Which lines of the data contain the string "agent"? Show each of them.

━━━━━━━━━━━━━━━━

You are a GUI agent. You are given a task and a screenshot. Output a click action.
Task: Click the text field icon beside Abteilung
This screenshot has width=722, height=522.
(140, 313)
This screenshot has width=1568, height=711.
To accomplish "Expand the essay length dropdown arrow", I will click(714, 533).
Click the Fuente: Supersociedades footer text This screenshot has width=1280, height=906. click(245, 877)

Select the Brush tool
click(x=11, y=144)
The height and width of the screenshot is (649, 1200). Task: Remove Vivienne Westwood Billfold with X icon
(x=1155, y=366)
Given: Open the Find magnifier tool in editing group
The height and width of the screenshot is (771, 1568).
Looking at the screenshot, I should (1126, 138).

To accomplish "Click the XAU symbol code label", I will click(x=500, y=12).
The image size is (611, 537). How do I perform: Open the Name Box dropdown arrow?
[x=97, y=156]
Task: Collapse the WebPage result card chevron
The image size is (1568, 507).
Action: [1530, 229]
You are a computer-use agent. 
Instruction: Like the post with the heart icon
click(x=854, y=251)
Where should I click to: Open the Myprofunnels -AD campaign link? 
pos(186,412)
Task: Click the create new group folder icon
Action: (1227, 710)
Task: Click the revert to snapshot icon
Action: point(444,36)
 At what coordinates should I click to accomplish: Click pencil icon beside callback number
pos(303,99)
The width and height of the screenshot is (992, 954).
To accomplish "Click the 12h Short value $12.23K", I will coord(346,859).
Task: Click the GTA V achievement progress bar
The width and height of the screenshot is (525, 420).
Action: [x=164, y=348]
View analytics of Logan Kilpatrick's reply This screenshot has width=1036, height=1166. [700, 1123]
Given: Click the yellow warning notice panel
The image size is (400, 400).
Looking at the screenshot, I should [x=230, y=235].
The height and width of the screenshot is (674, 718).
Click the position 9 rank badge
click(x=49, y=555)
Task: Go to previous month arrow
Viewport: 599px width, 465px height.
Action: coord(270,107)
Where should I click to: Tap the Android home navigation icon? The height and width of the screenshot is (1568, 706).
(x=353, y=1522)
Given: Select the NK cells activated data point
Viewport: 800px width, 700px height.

━━━━━━━━━━━━━━━━

:: Response ::
You are a GUI agent. You are given a task and a screenshot. Output a click action.
You are a computer-use agent. 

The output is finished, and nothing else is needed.